-- Exercise aim --
Gather all lines in the entries below that include the word "agent".
━━━━━ Provided material ━━━━━
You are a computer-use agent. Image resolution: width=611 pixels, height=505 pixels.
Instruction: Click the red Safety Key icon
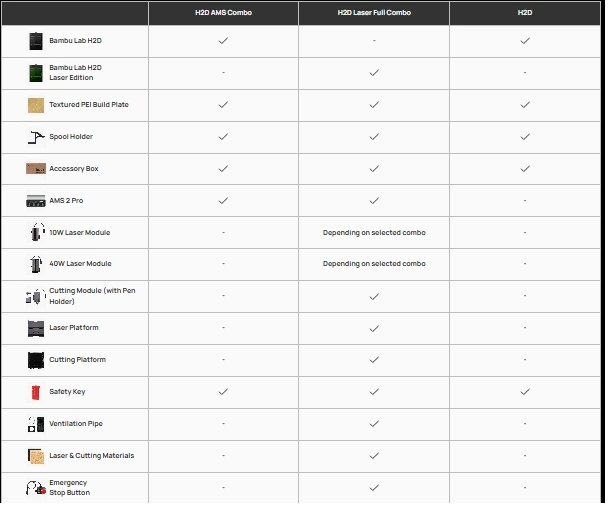pos(36,392)

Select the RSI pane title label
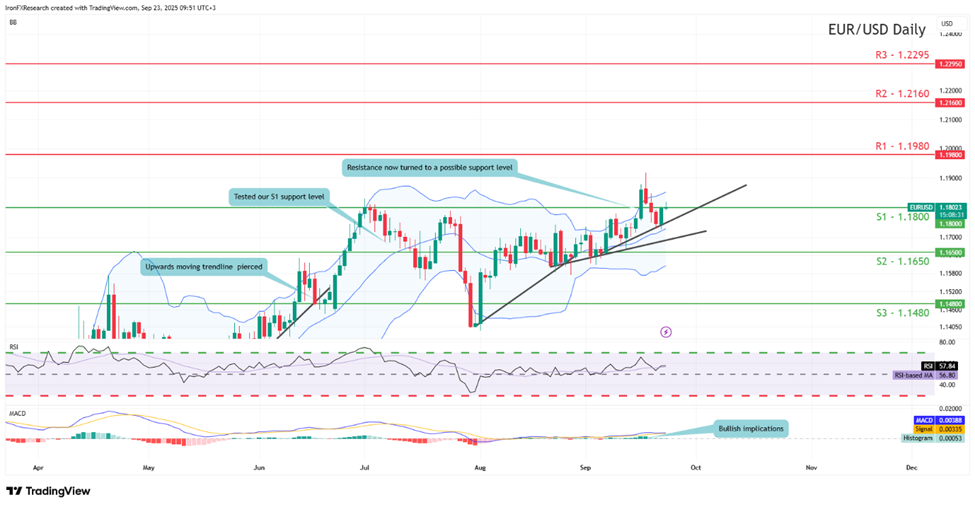coord(14,347)
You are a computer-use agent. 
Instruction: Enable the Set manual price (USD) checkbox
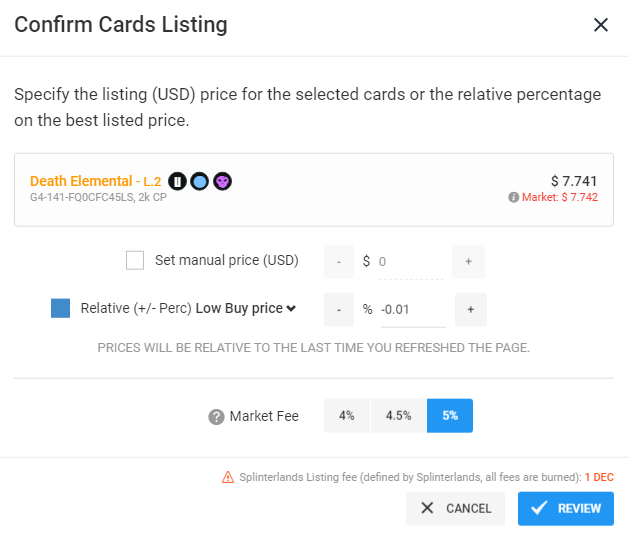click(135, 260)
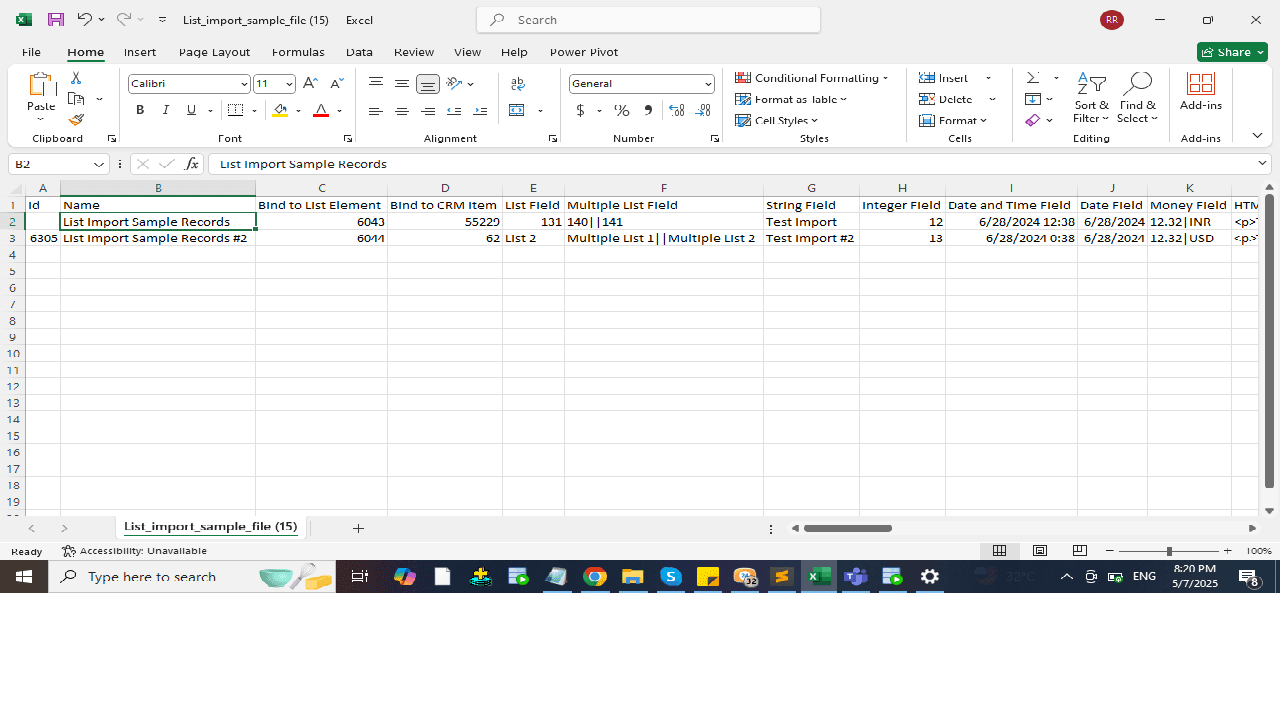Open Sort & Filter options
Image resolution: width=1280 pixels, height=720 pixels.
point(1091,98)
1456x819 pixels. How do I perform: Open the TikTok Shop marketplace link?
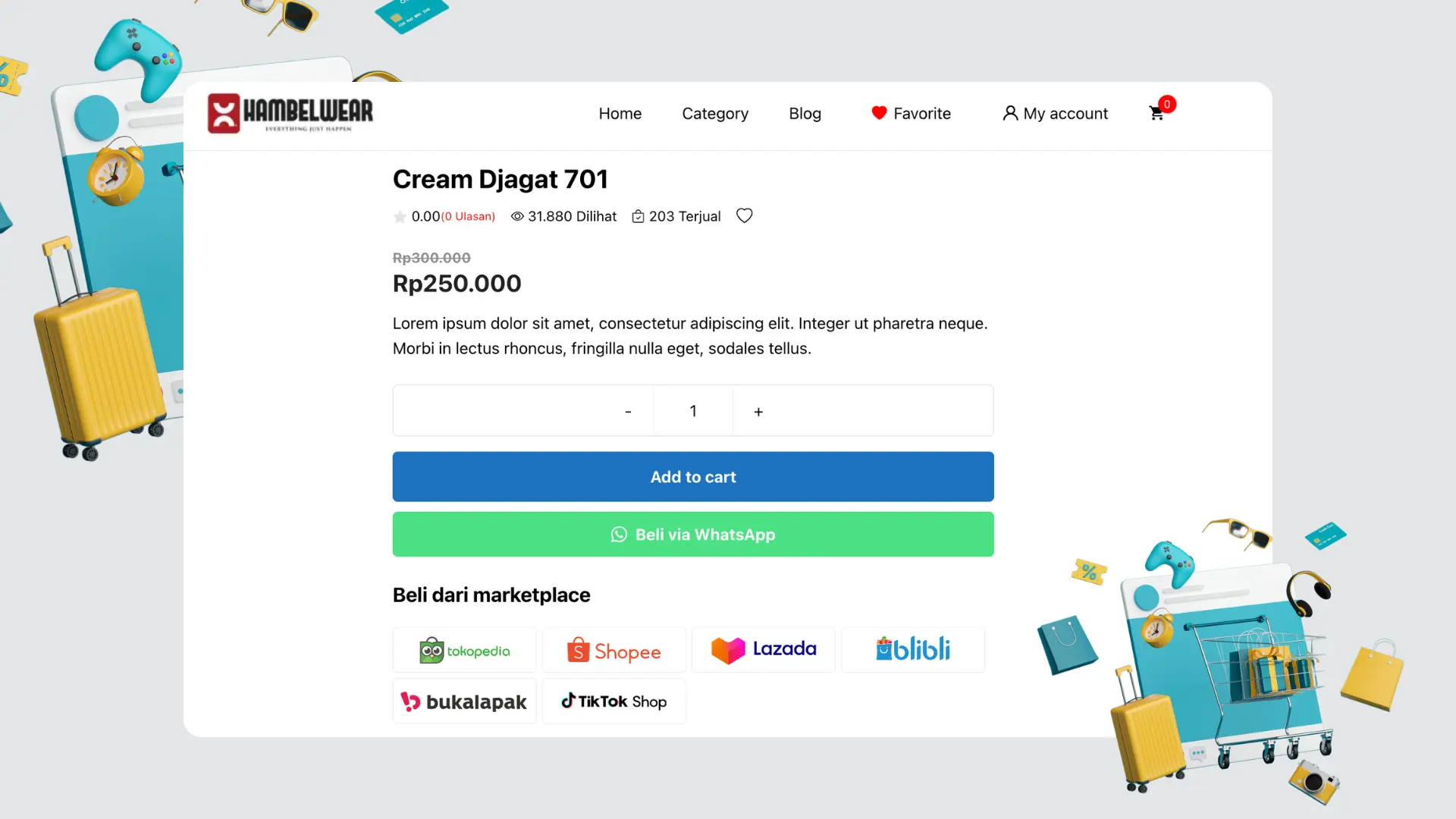click(614, 701)
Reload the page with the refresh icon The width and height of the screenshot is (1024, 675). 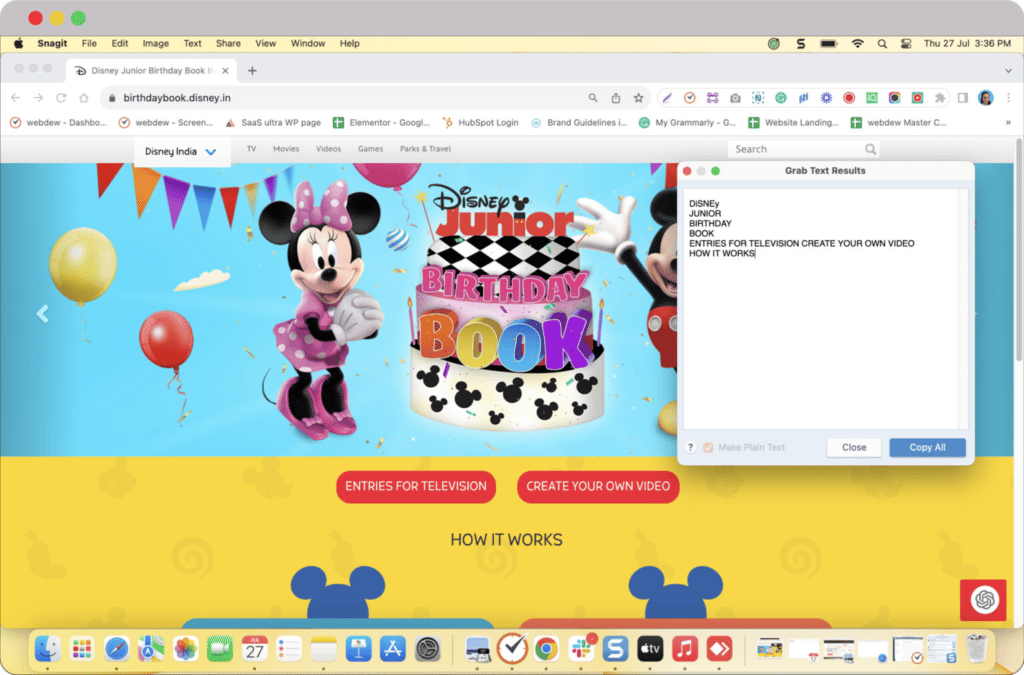[61, 98]
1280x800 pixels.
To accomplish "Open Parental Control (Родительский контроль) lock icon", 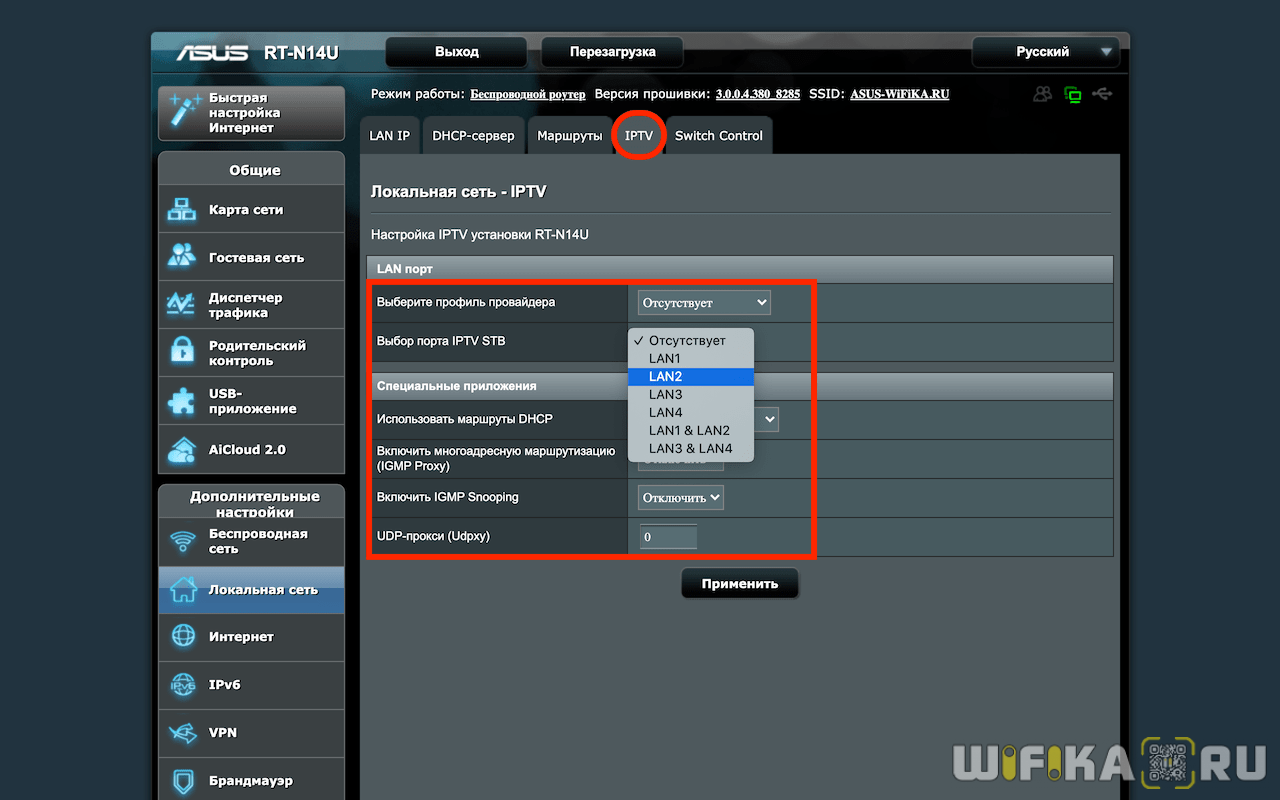I will (182, 353).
━━━━━
-- Answer section --
You are a computer-use agent. Image resolution: width=611 pixels, height=505 pixels.
You are a computer-use agent. 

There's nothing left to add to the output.